▶ _Exercise details_
I need the number of lines in the following entries that hold the word "agent", and no other text.

Dataset entries

[Start of section]

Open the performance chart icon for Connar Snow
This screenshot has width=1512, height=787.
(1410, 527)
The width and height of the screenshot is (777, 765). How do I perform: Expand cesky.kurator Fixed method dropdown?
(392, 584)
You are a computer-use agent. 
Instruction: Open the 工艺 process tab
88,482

[End of section]
[Start of section]

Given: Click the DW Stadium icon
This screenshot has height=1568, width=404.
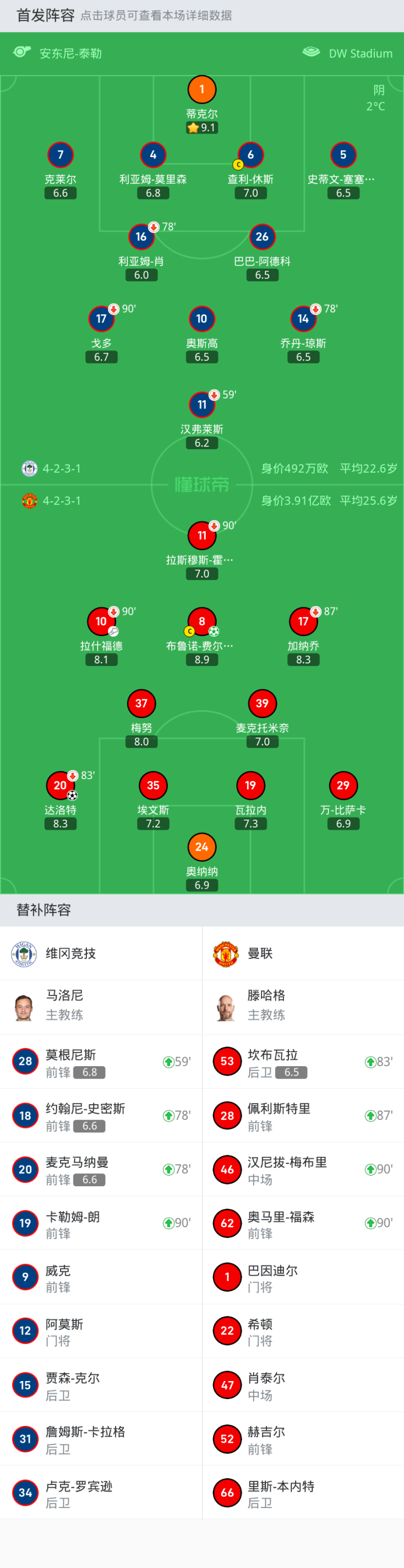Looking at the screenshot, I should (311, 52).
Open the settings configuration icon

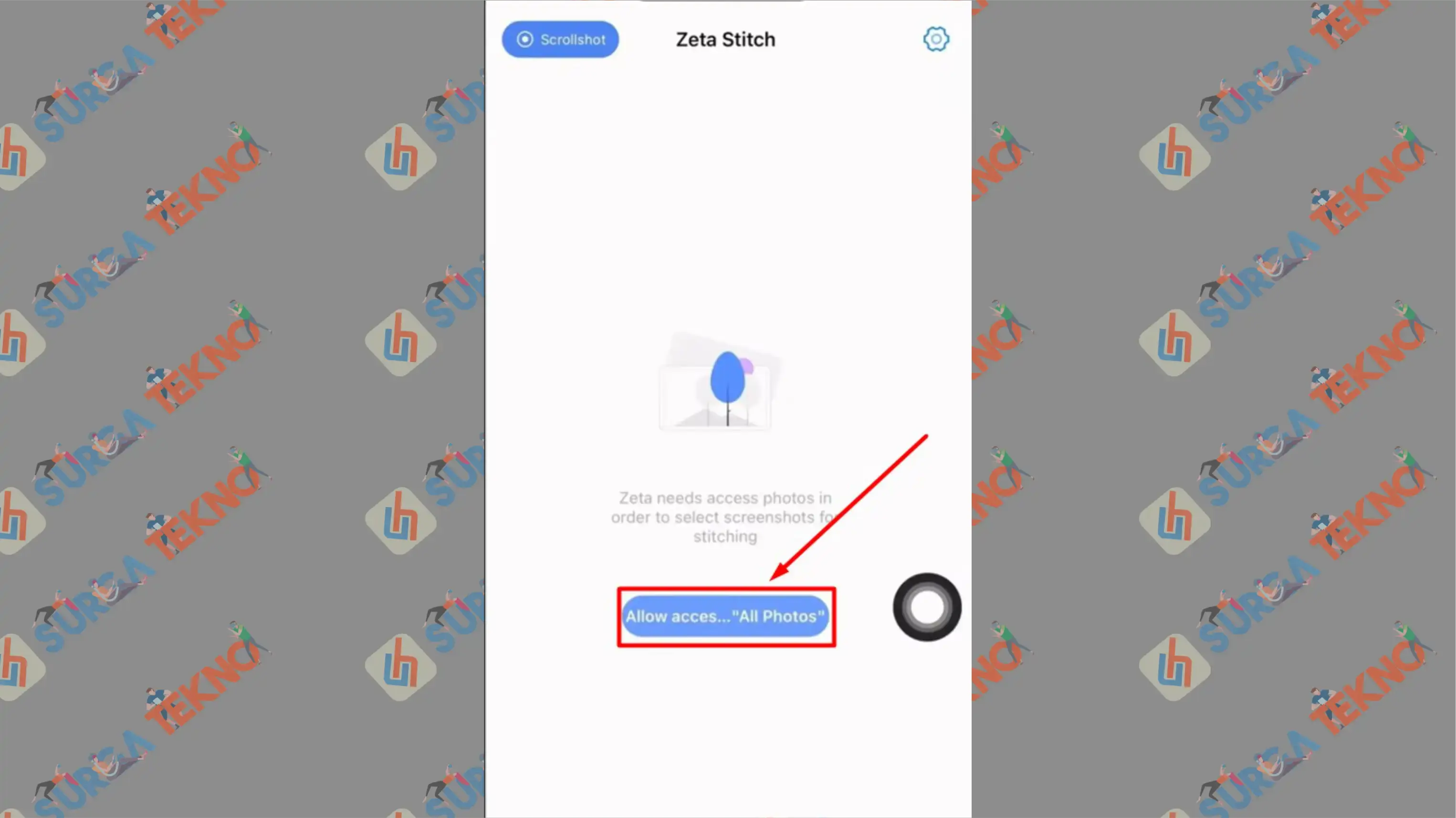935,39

[End of section]
[Start of section]

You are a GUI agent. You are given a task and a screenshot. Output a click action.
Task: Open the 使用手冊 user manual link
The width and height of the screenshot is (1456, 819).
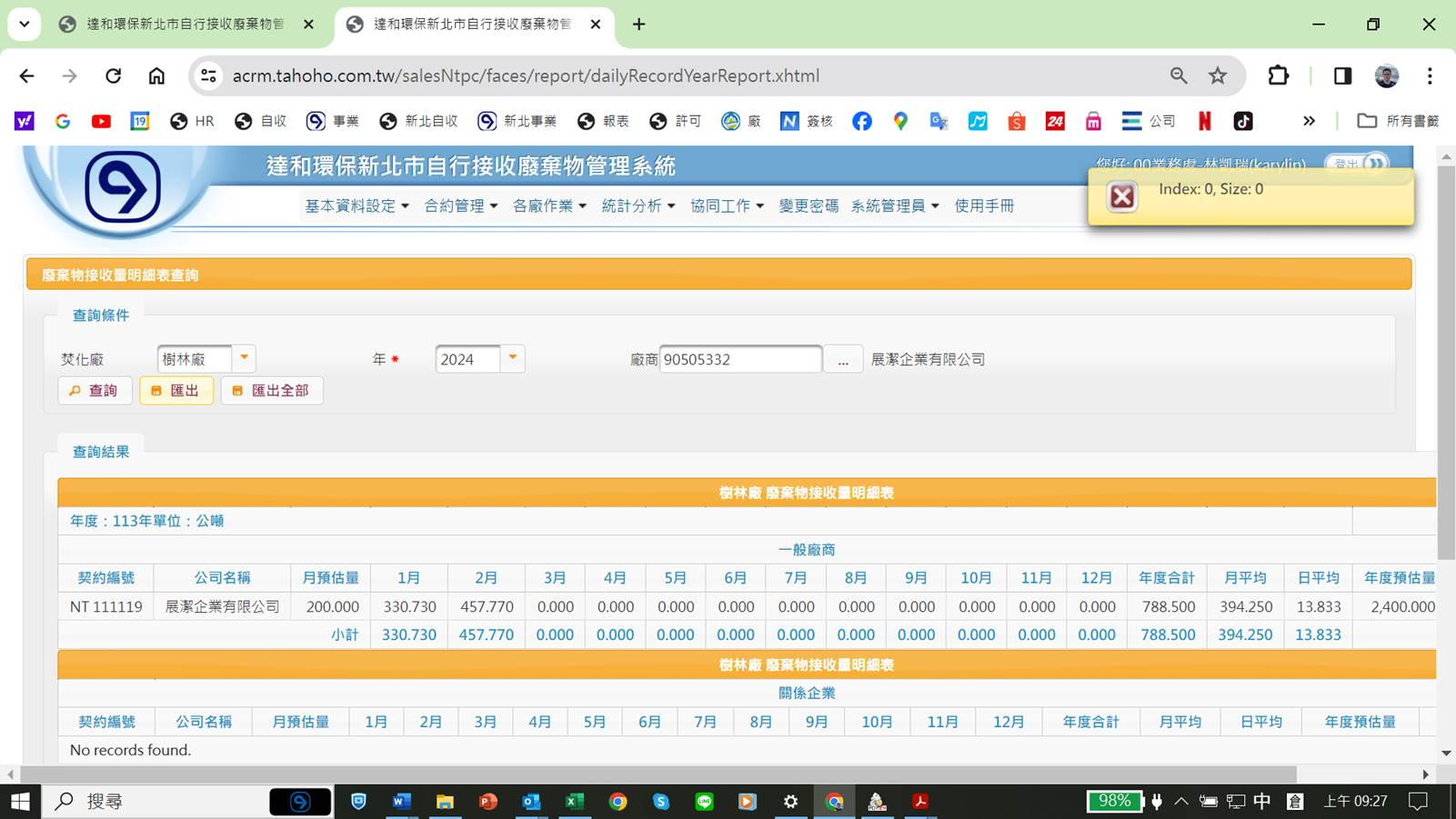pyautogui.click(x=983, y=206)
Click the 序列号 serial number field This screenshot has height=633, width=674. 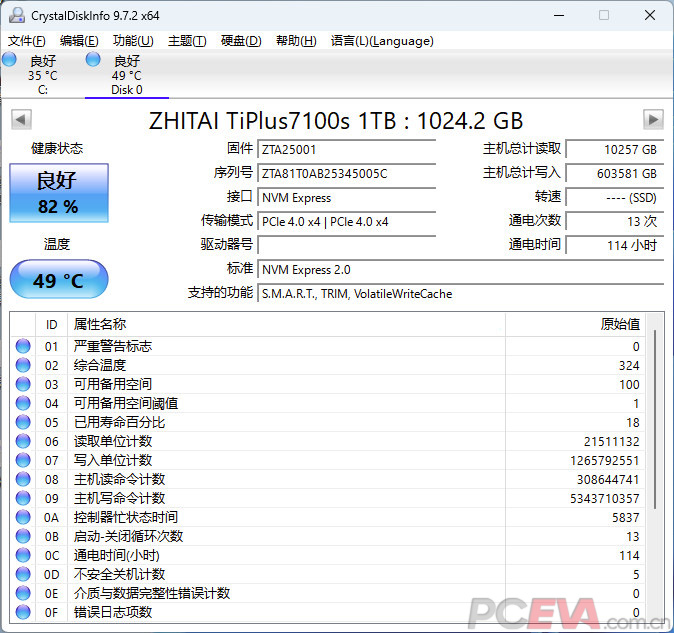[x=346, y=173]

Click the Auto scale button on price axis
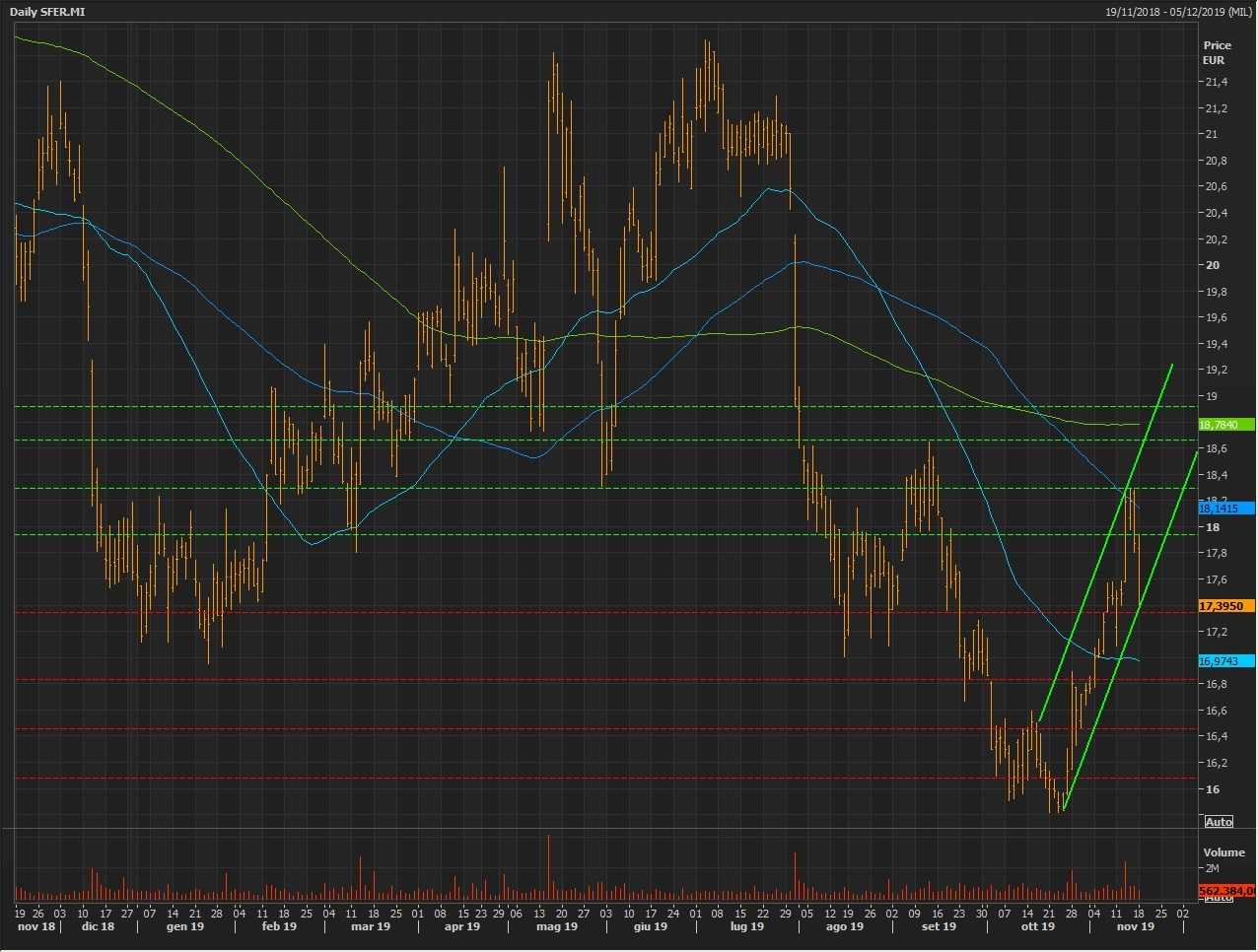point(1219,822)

[End of section]

▶ _Task answer_
2